I'm trying to develop a machine learning algorithm using LinearSVC and another one using Convolutional Neural Networks to classify DNA sequences. I've had to one hot encode the DNA sequences and then I stored the resulting arrays for each sequence in a list. But when I do the train-test split step I wasn't able to use it.
My DNA sequences are like this (not my real dataset, which is way bigger, just to exemplify. All the sequences are in the file 'seqs_for_test.fasta'):
>TE_seq1 CCATAAACTATCTAAATAAGCACTTTTCTGGCTCTCTGGCCCCCCTTCTTCTTTTTGGGAAGGTGACAG AGGGTAAAAGGGCTCTCTGCCGTGCGAGGCTCCTCACAGACACACAGCAAGAAAGAAGCGCCGCGCAGCA
>TE_seq2 GATAGCCCCTCTCCCAGCCCCAGTCTGATCCCTAACCCTAACTCCACGGCTCCTGTCTCTACCCCCGTCT CTTTCTTCTTGTACCCTAGTCCCCCAGATCATTAGCTCCCTGCTCGGGCCCAGGGTTTTAAGAGAAGCCC
>TE_seq3 TGACTCAAGTCATGCTACCCAGCCCCGTCTTCTTAAAAATGAGACATGTTGAGACACCCTGCTTTTCGCC TACAAACACATCCATTCTCTATACTTAGTCTTATTTAAATTCTATCCTCTGTATGTCTAGTCCTGGGGGT
>RD_seq4 TGCTCGCCCCCCAGGAAGTGCAGAGACCGCCTGGGTGTGACTGTTTTTAGGCCTAACAAAGGCACAGAAA CACCCGTGCGGTCTCTGTATCCCCTGGAGGTATTTCTCCCCATTAGTTTGCTTGACACTAAGTTTTTAAA
>RD_seq5 TAAAAAAAGCTTATTAAGTCCCTAGAACCTGGGACCTATCTACCCAAGTTTTAAAACCTTACTTTTAAGG CTACATTTTTTTATTTTGACTGTTTTACCATAAGGTCACATATAGGAAACCCCCACTGTCCTAATAAAAA
>RD_seq6 CTAATCTCCTGTTGGCTGACTTACATCAGTTTGGGAAGTTGTTCATGATGACTCTGCGACGATCAAGAAG GACCAGGACTCTCCCTGGACACCTCAGGGACTTCTTGCTGGAGGGCACCATACATCAGTTTGCCAGCAAA
Here is my code for LinearSVC:
import pandas as pd
import numpy as np
from numpy import array
from numpy import argmax
from Bio import SeqIO
from sklearn.preprocessing import LabelEncoder
from sklearn.preprocessing import OneHotEncoder
from sklearn.model_selection import train_test_split
with open('../fasta/seqs_for_test.fasta') as fasta_file: # Will close handle cleanly
identifiers = []
sequences = []
for seq_record in SeqIO.parse(fasta_file, 'fasta'): # (generator)

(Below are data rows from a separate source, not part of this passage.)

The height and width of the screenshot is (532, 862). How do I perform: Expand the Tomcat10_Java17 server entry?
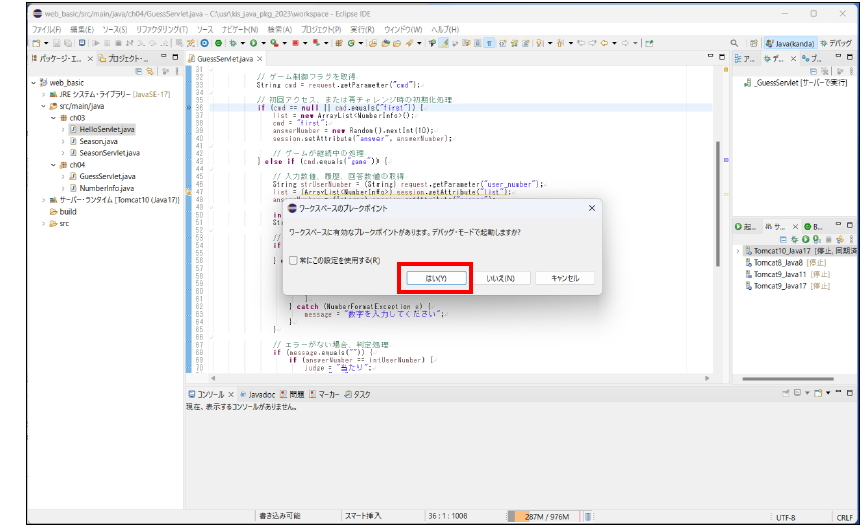point(738,251)
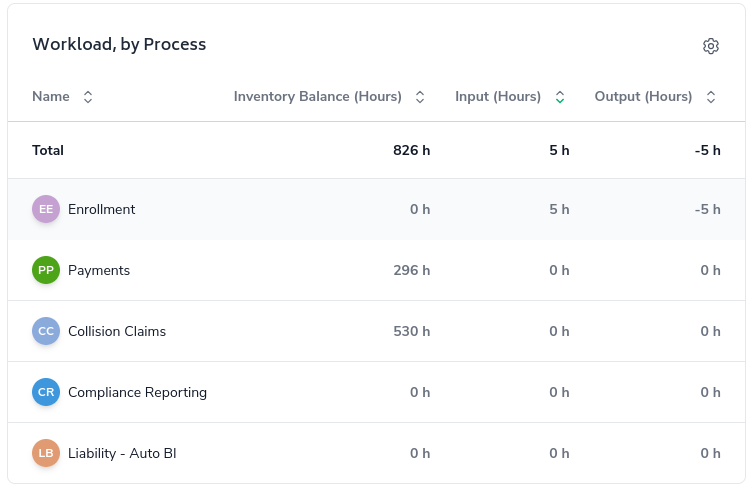Click Inventory Balance (Hours) header text
This screenshot has height=491, width=753.
pyautogui.click(x=317, y=97)

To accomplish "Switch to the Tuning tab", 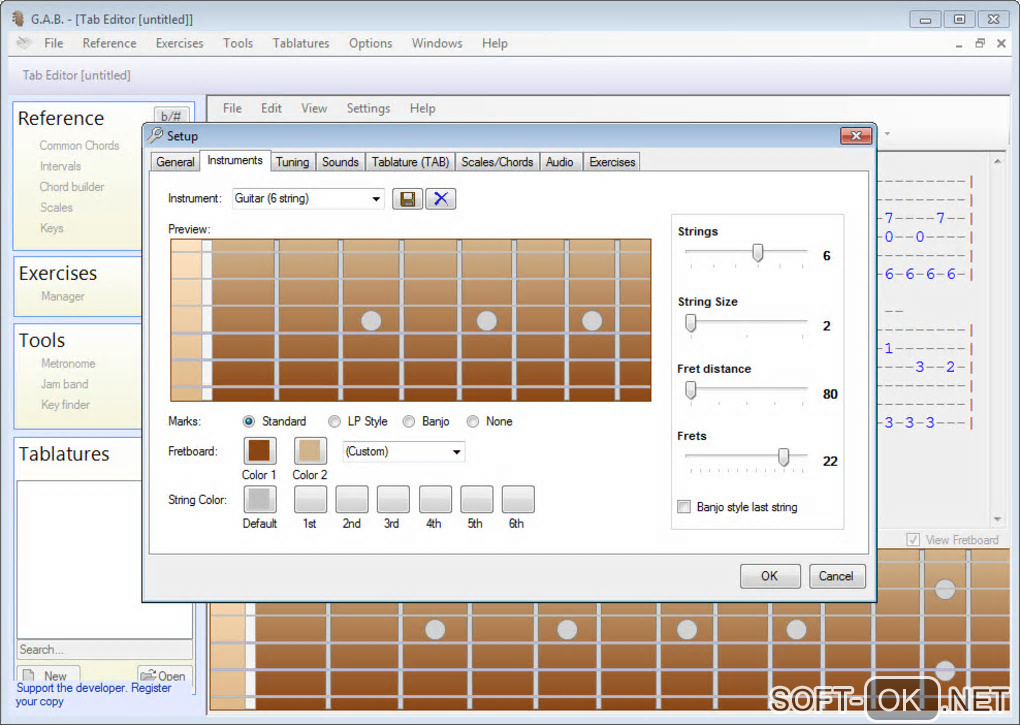I will [x=292, y=162].
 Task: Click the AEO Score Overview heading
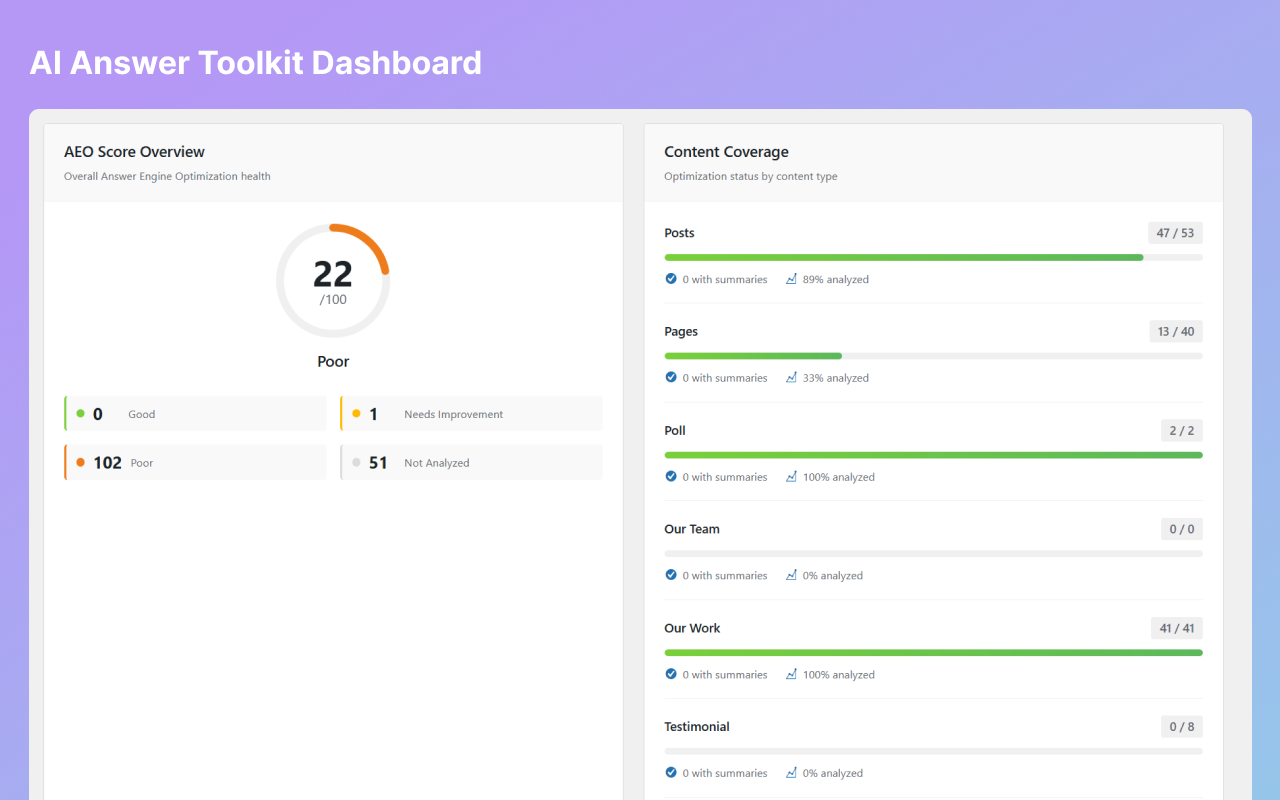[x=134, y=152]
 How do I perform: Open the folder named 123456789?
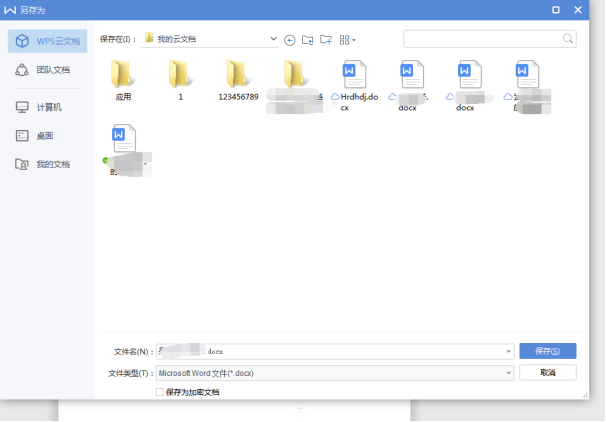click(238, 78)
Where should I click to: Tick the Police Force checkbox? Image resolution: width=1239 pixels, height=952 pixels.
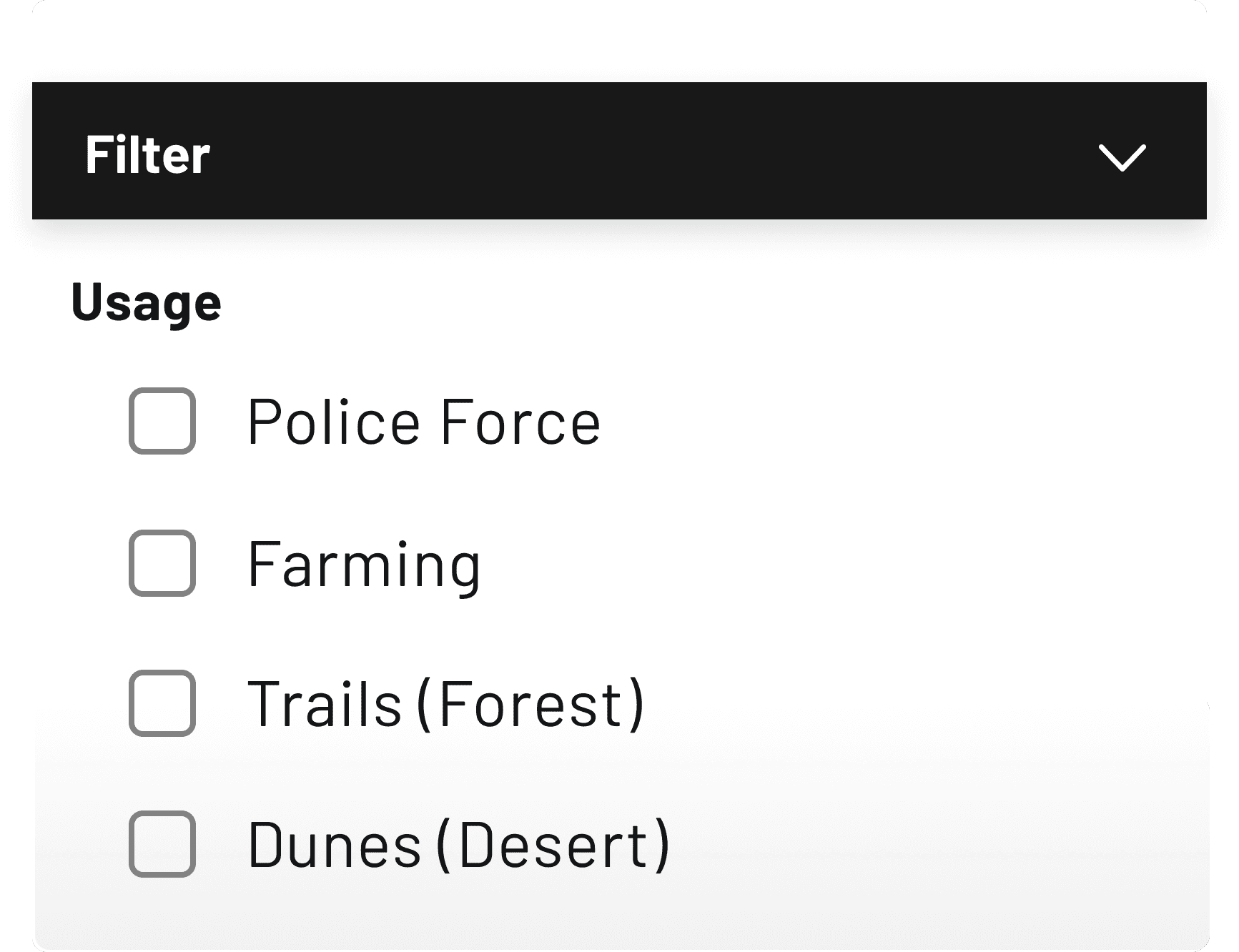162,421
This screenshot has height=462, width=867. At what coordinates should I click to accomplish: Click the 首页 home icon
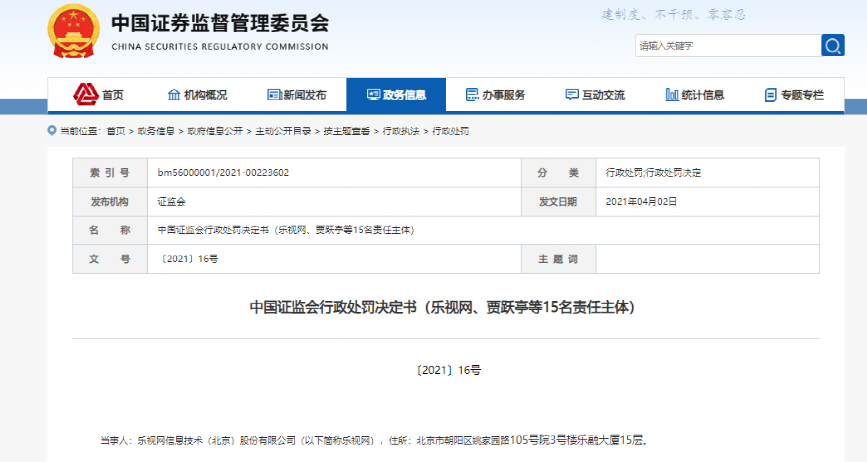tap(85, 95)
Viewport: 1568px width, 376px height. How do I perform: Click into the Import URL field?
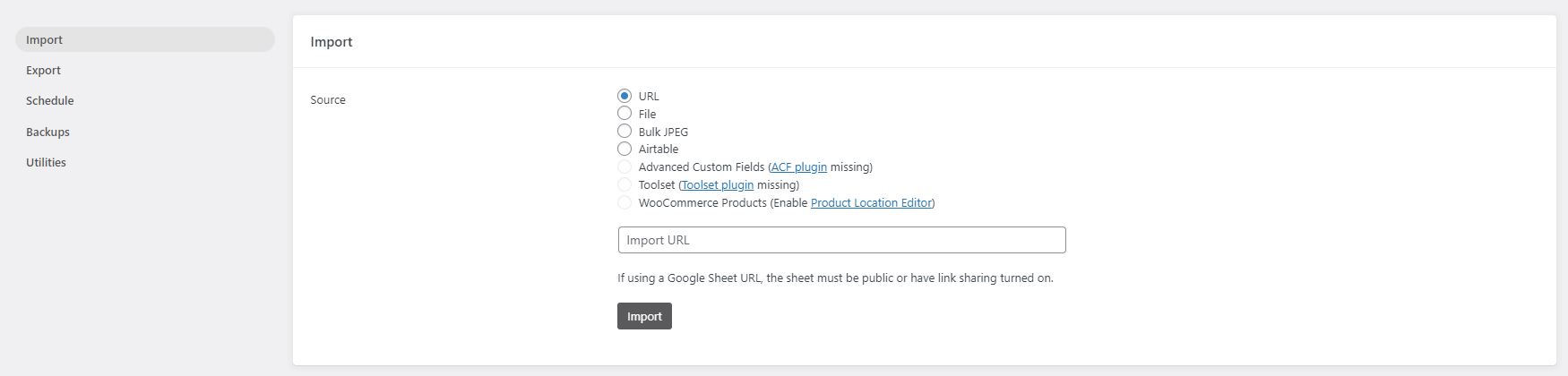[841, 240]
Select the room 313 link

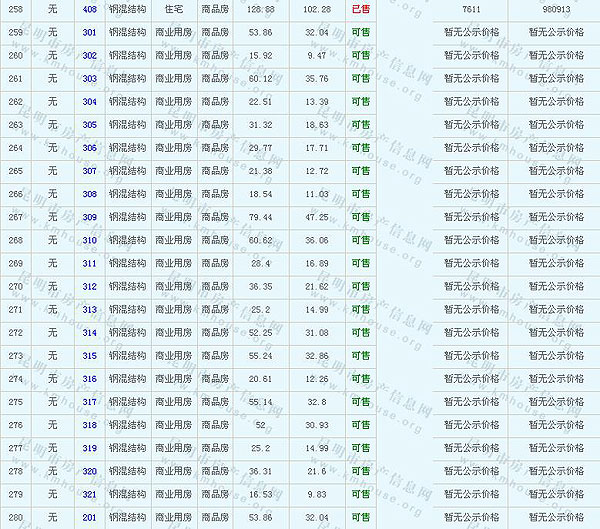tap(90, 310)
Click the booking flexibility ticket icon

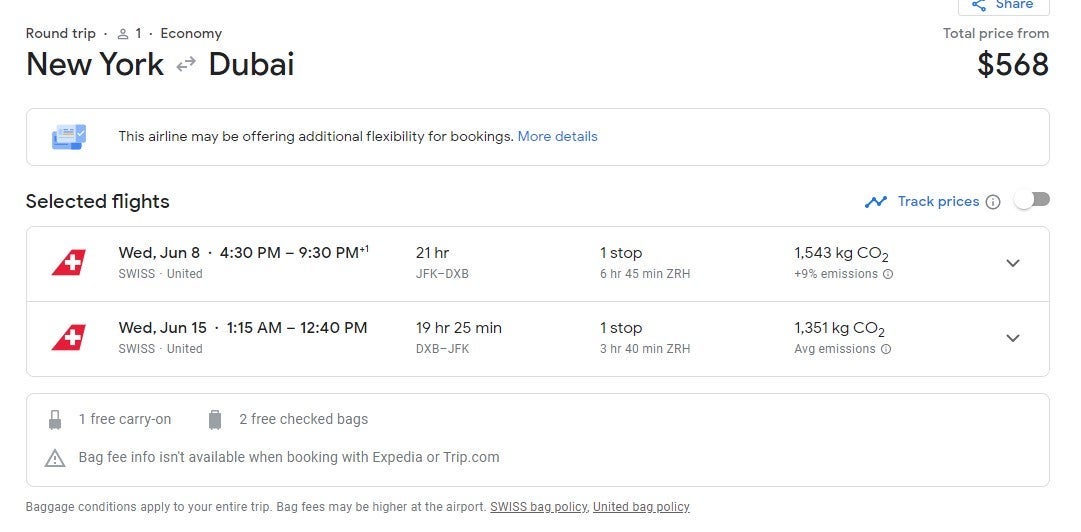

identifiers.appendseq_record.id)
sequences.append(seq_record.seq.lower())
s1 = pd.Series(identifiers, name='ID')
s2 = pd.Series(sequences, name='sequence')
# Gathering Series into a pandas DataFrame and rename index as ID column
fasta_frame = pd.DataFrame(dict(ID=s1, sequence=s2)).set_index(['ID'])
fasta_frame
label_serie = pd.Series()
fasta_frame.insert(1, "label", label_serie)
# Transposable element (TE) == 0; Random (RD) == 1.
fasta_frame.loc[fasta_frame.index.str.contains(r'TE_'),'label'] = 0
fasta_frame.loc[fasta_frame.index.str.contains(r'RD_'),'label'] = 1
fasta_frame
# empty list to store ohe array sequences
res_arr = []
for index, row in fasta_frame['sequence'].iteritems():
# integer encode
label_encoder = LabelEncoder()
integer_encoded = label_encoder.fit_transform(row)
# print(integer_encoded)
# binary encode
onehot_encoder = OneHotEncoder(sparse=False)
integer_encoded = integer_encoded.reshape(len(integer_encoded), 1)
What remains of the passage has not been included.